Excerpted passage:

*** Begin section ***

Yes. Most seminaries and divinity schools offer a variety of degrees. These include:
- M.A. (Master of Arts) or M.T.S. (Master of Theological Studies): one to two years; sometimes in Christian Education, more generally in "religion" or a specially designed degree, such as one in religion and the arts
- M.Div. (Master of Divinity): three to four years; the professional degree required for ordination
- M.S.W. (Master of Social Work): two to three years; usually offered in conjunction with the M.Div.
- Th.M (Master of Theology) or S.T. M. (Master of Sacred Theology): a one year degree, offered post M. Div., that allows a person to further specialize in a particular area of interest
- Ph.D. (Doctor of Philosophy or Th. D. (Doctor of Theology): four to six years after the completion of a Master's degree
What should I study in undergraduate school to prepare for ministry?

*** End section ***

Extracted material:
*** Begin section ***

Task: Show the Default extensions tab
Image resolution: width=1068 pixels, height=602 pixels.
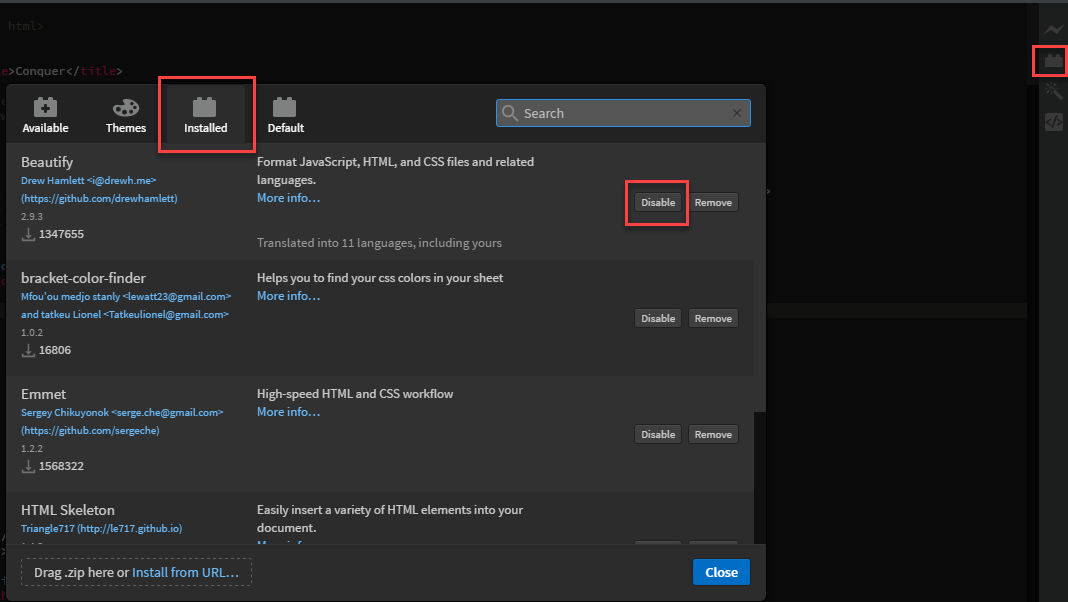Action: point(285,115)
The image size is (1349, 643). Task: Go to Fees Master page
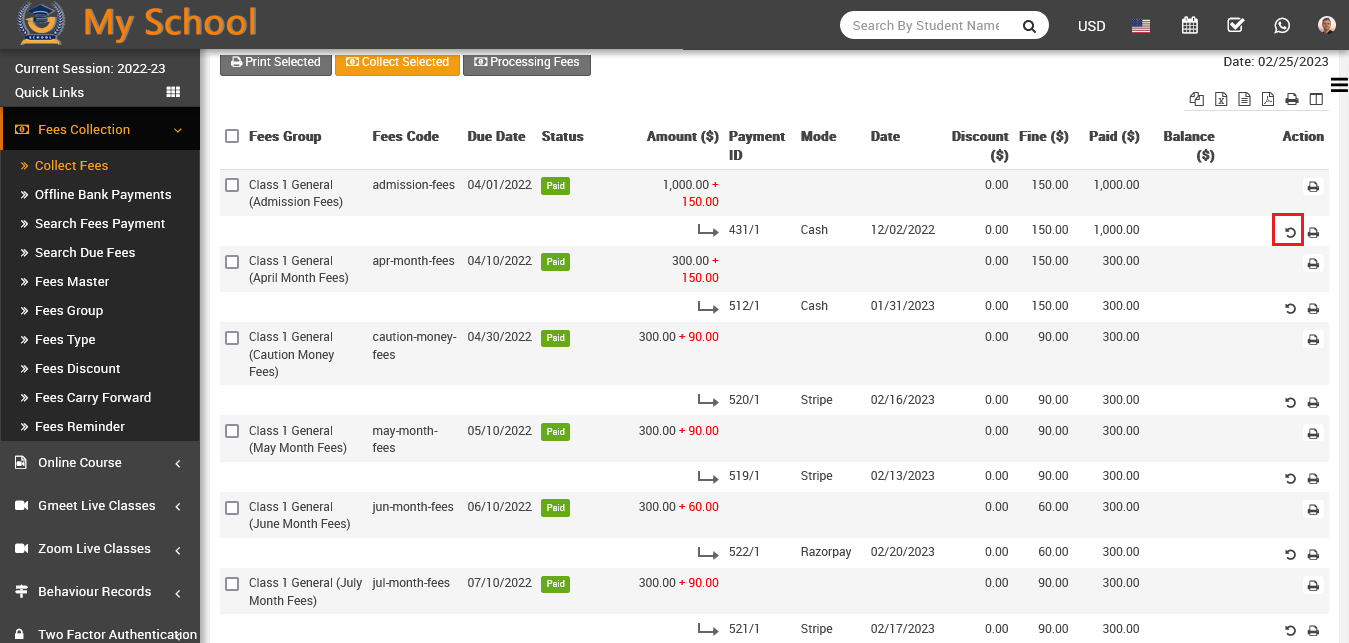coord(72,282)
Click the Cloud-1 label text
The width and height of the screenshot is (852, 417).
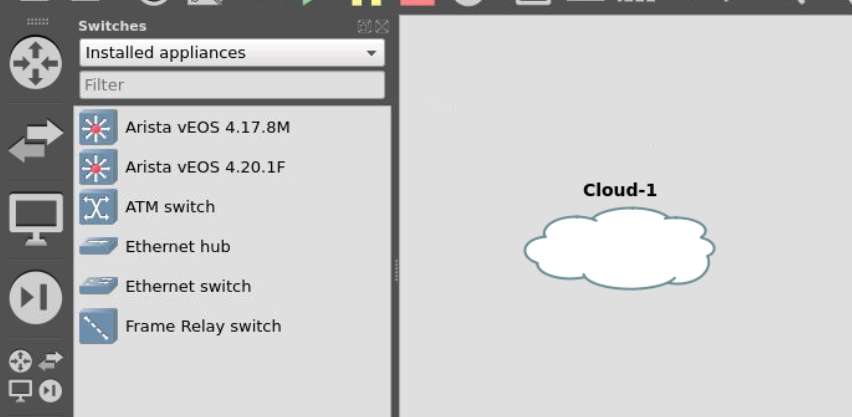(619, 190)
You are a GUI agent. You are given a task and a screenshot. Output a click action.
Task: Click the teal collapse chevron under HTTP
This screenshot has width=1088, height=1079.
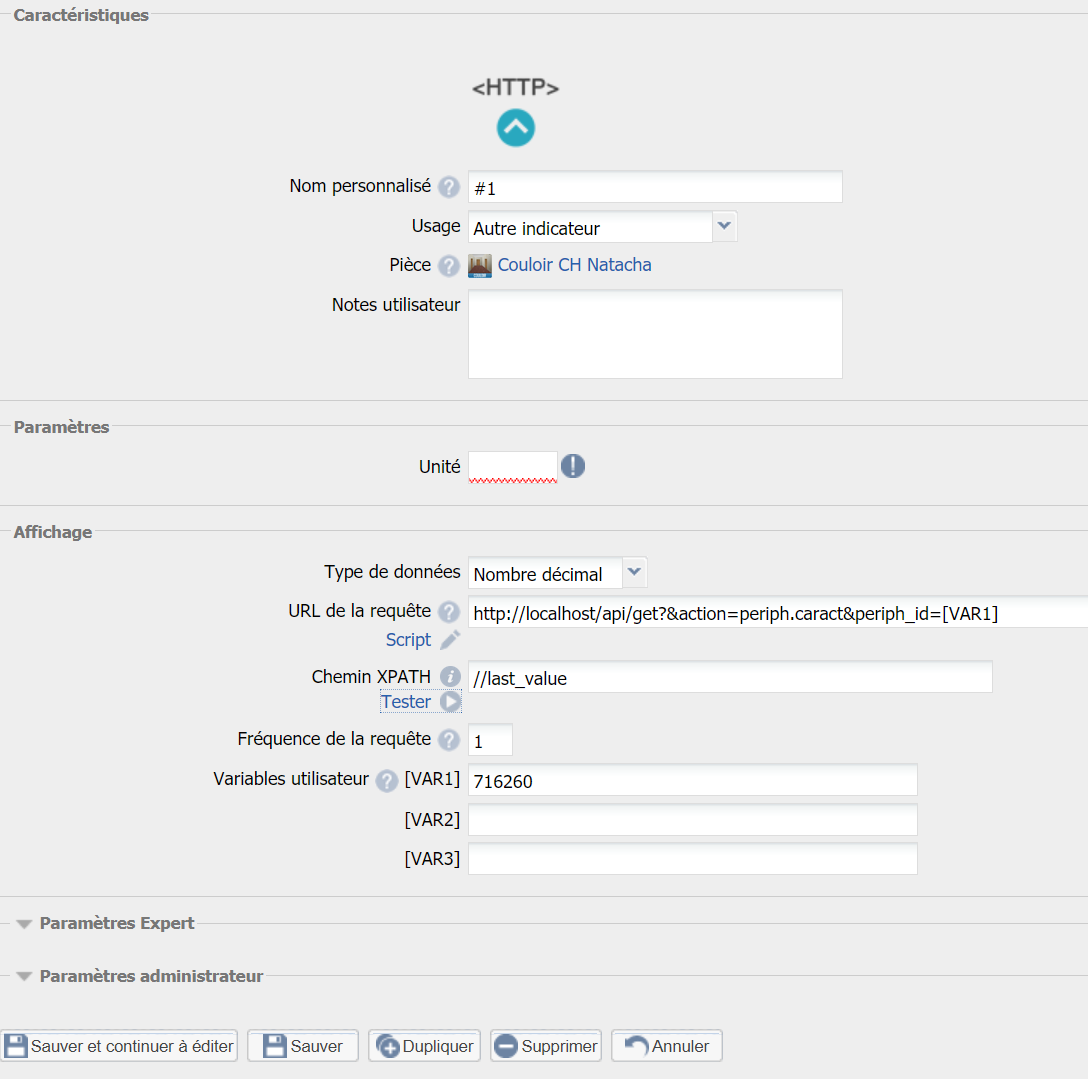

*** End section ***

Problem statement: From the passage on seminary and divinity school degrees, list the full name of every master's degree it mentions.

Answer section:
Master of Arts
Master of Theological Studies
Master of Divinity
Master of Social Work
Master of Theology
Master of Sacred Theology